## Task statement
Please print exactly the lines from the one containing "Instruction: Click the Petsy logo image" through the last line of the records, and only those. Leave out any pictures.

## Provided data
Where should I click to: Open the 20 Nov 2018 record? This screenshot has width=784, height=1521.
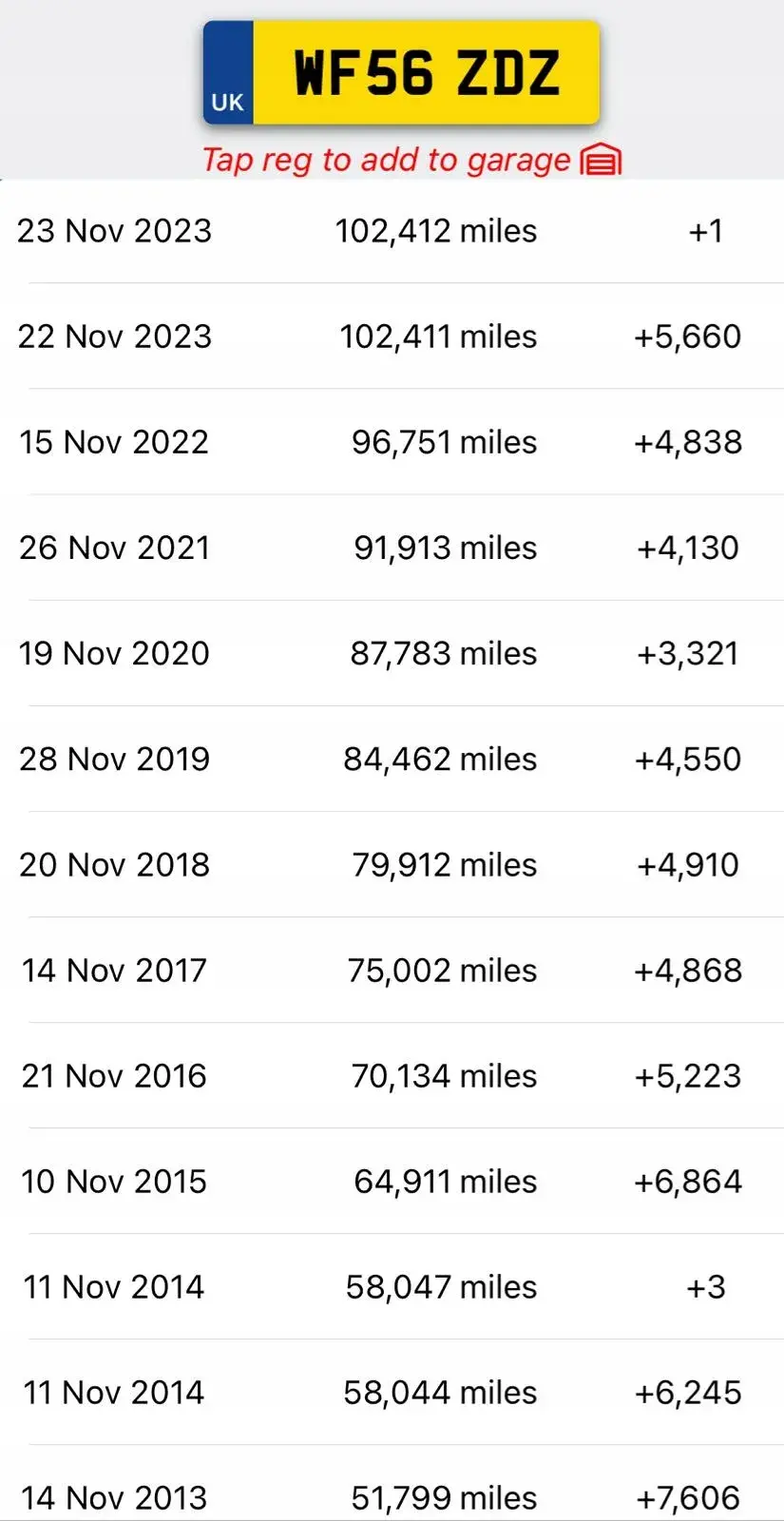point(392,864)
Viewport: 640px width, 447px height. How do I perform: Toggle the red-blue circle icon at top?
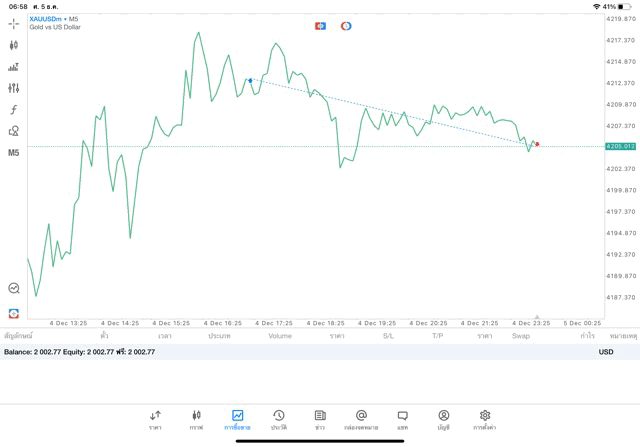coord(346,26)
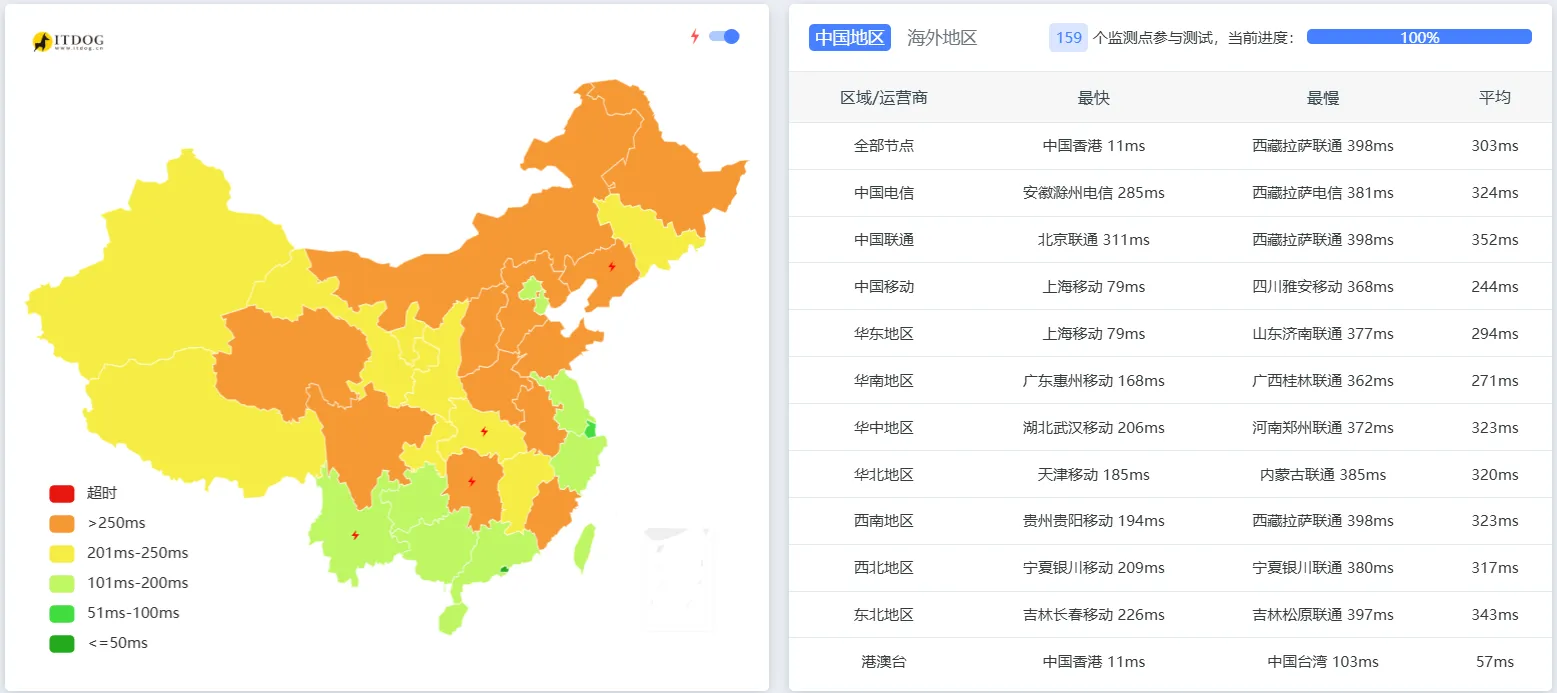Select the lightning marker on Liaoning province
Viewport: 1557px width, 693px height.
tap(612, 264)
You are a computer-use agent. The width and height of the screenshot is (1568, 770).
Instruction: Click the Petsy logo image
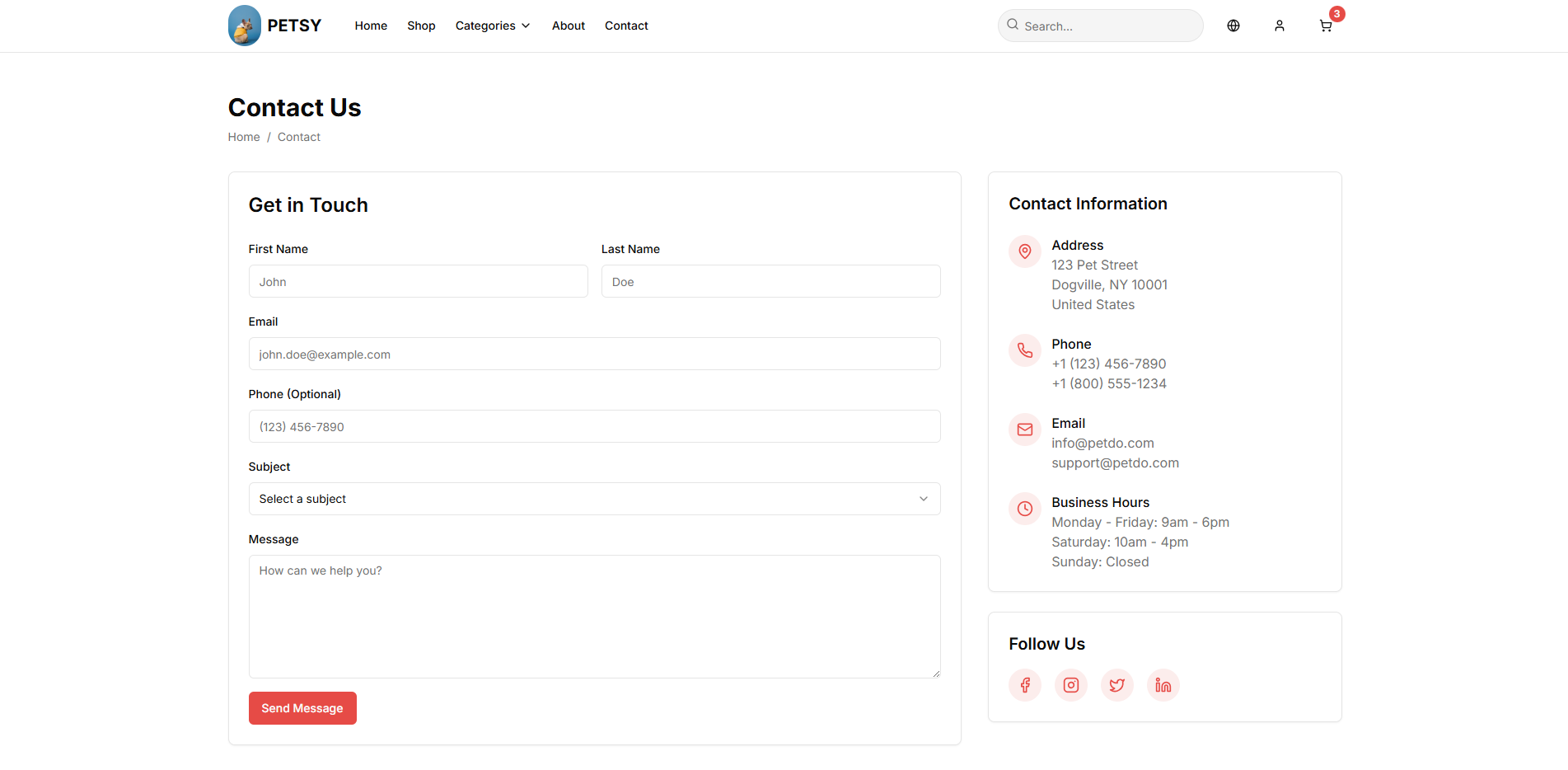tap(244, 26)
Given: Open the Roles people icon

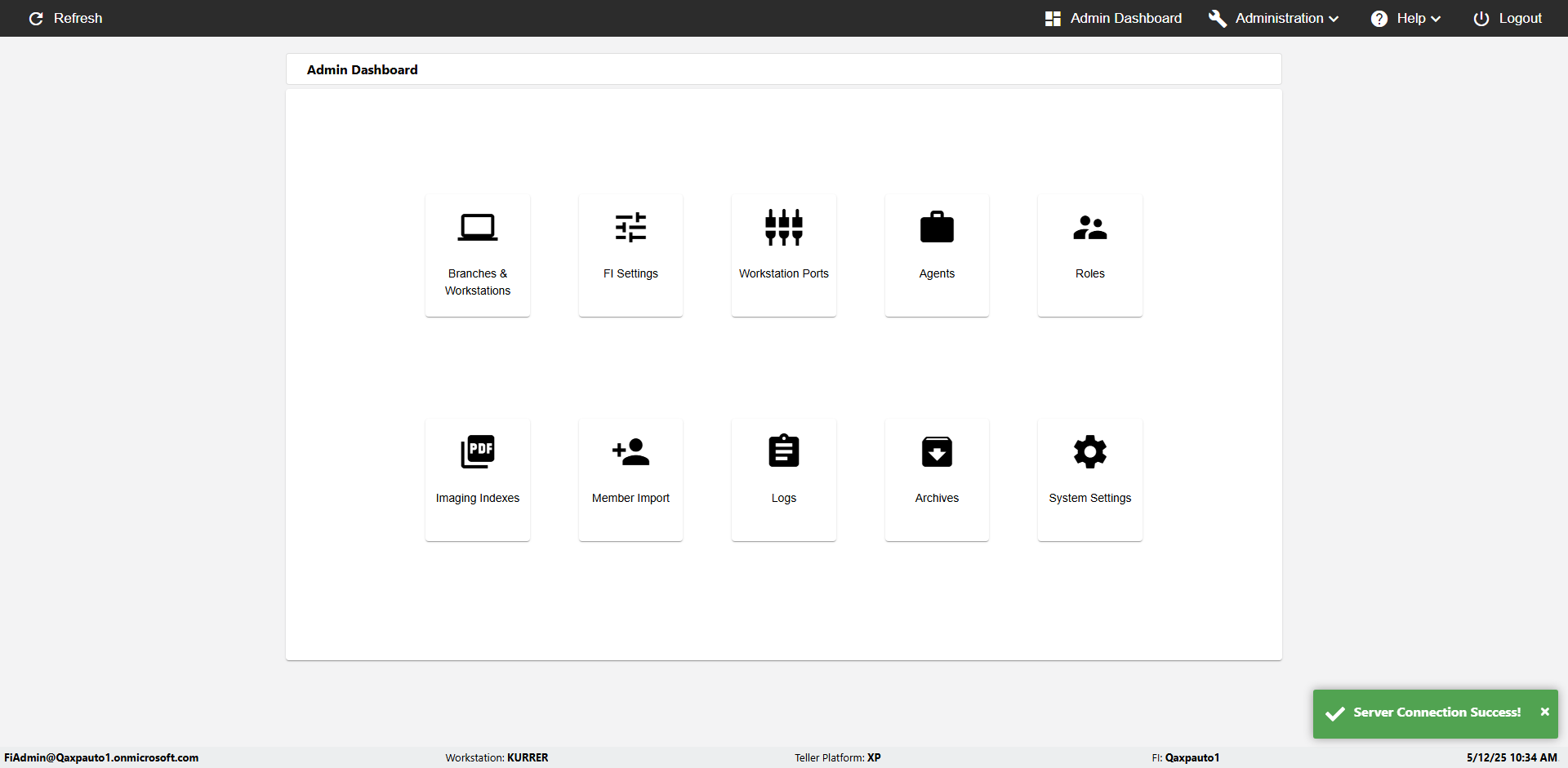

## Exercise response
Instruction: Click the Petsy logo image
tap(244, 26)
Given: Open the Roles people icon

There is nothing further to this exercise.